La mayorí­a de los italianos recuerda aún ese fatí­dico 16 de marzo de 1978, cuando el lí­der de la Democracia Cristiana fue secuestrado mientras se dirigí­a a la Cámara de Diputados para presidir la investidura como jefe de Gobierno de su copartidario Giulio Andreotti, quien iba a recibir por primera vez en la historia el apoyo del otrora poderoso Partido Comunista italiano.

Italia vivió en vilo durante 55 dí­as. El grupo terrorista de extrema izquierda intentó celebrarle un «juicio popular», y al mismo tiempo prometí­a su liberación a través de un canje con militantes detenidos.

Pese a los numerosos y dramáticos pedidos de Moro para que se negociara con sus captores, documentados en cerca un centenar de cartas redactadas desde su cautiverio, el Estado italiano fue inflexible y las BR ejecutaron al lí­der democratacristiano, abandonando el cadáver en un automóvil Renault 4 el 9 de mayo.

«Ese 16 de marzo de hace treinta años algo se quebró para siempre en el alma de los italianos y la sensación que reinaba era que se temí­a por el futuro. La noticia de su muerte fue también un golpe terrible. Moro era un hombre respetado, inclusive por la izquierda», recuerda Anna, una profesora de 65 años.

El cuerpo de Moro fue hallado en Via Caetani, una calle localizada entre la sede central de la Democracia Cristiana y del Partido Comunista Italiano, lo que constituí­a un reto no sólo a la clase polí­tica sino también a la policí­a.

La figura de Moro, artí­fice del histórico y controvertido acuerdo que preveí­a la participación del Partido Comunista, entonces representante del 30% del electorado, en un gobierno democristiano en plena Guerra Frí­a, era relevante.

«Era la personalidad más eminente de su generación», sostiene Marco Tarchi, profesor de ciencias polí­ticas de la Universidad de Florencia, quien reconoce que «no hubo voluntad polí­tica para encontrar una solución» al secuestro.

Moro, que fue dos veces primer ministro de Italia, era considerado un intelectual y un hábil negociador, dotes que demostró en numerosas ocasiones para lidiar con conflictos internos.

Católico practicante, sus conmovedoras cartas desde «la prisión del pueblo», a su familia, a Andreotti e inclusive al papa Pablo VI, amigo personal, constituyen hoy en dí­a una suerte de denuncia contra los llamados poderes fuertes y las lobbies que dominaban la pení­nsula.

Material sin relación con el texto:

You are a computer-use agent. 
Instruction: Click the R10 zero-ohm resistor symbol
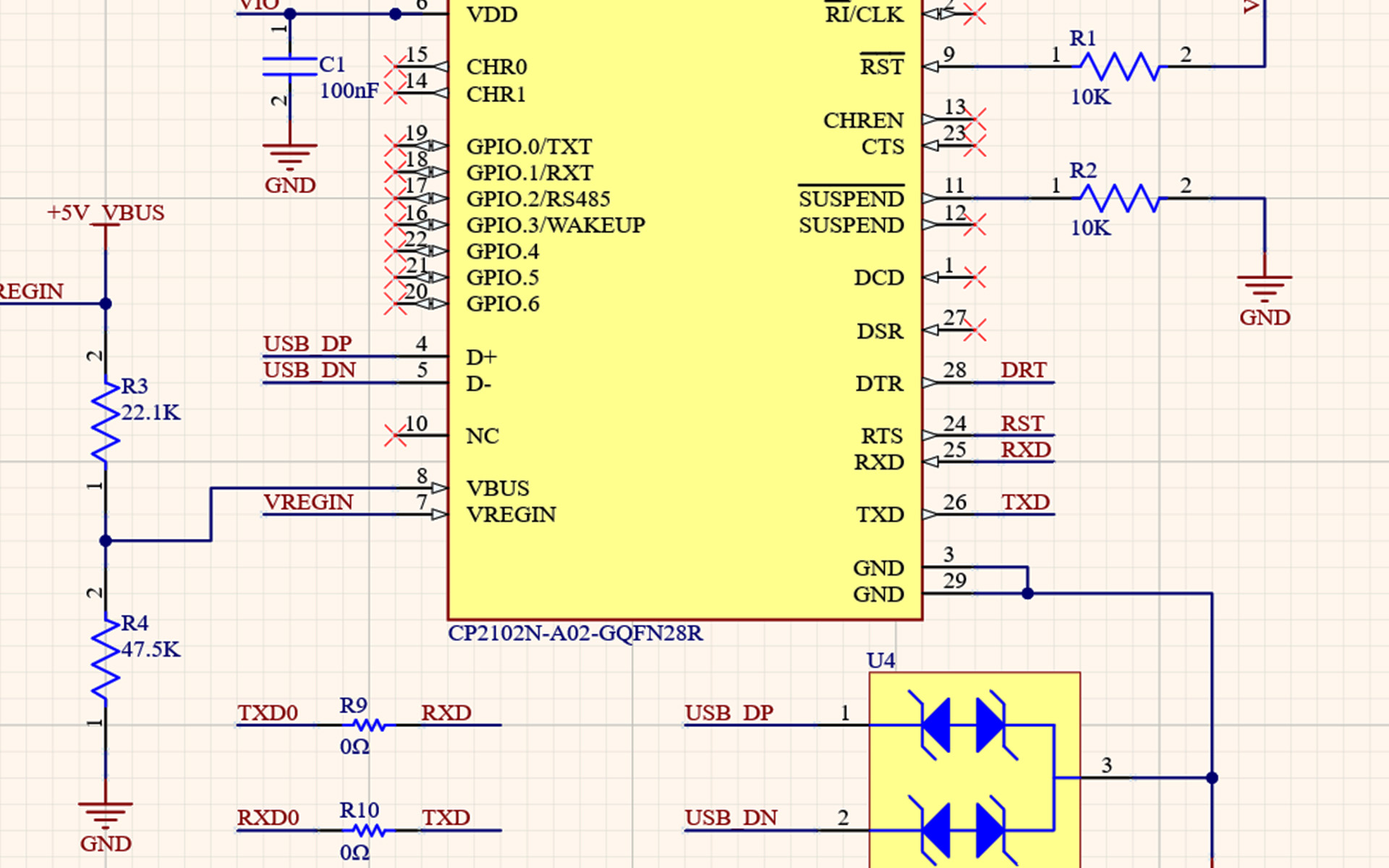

«Las BR eran enemigas tanto de la DC como del Partido Comunista de Luigi Berlinguer y su eurocomunismo. La inflexibilidad era la única salida», insiste Andreotti, quien está por cumplir 90 años.

«Se hubiera podido salvar una vida sin que por ello se renunciara a combatir las Brigadas Rojas», admitió recientemente uno de los comunistas e intelectuales más prestigiosos del paí­s, Pietro Ingrao, ex presidente de la Cámara de Diputados.

La familia de Moro, y en particular su esposa, Eleonora, no ha perdonado la lí­nea adoptada por los dirigentes de la DC.

«El Estado querí­a la muerte de Aldo Moro. Aquellos que ocupaban cargos claves querí­an eliminarlo (…) porque incomodaba. Tení­an mucho miedo porque sabí­a todo de todos», dijo la viuda de Moro, citada en el libro del ex magistrado Ferdinando Imposimato.

Para los partidarios de Moro, la jerarquí­a de la Iglesia y el mismo Papa no se movilizaron ni presionaron lo suficiente para salvarlo.

«Su polí­tica de apertura a los comunistas suscitaba hostilidad dentro de su partido, en los servicios secretos, en Estados Unidos y en la Unión Soviética. No la apreciaban», explicó por su parte el presidente de la Comisión Parlamentaria sobre el caso Moro, Giovanni Pellegrino.

«Estoy convencido de que se movilizaron todos aquellos a los que incomodaba para que fracasaran las negociaciones para su liberación», comentó.

Treinta años después de su muerte, los italianos rendirán el viernes un homenaje a las ví­ctimas de los años del terrorismo.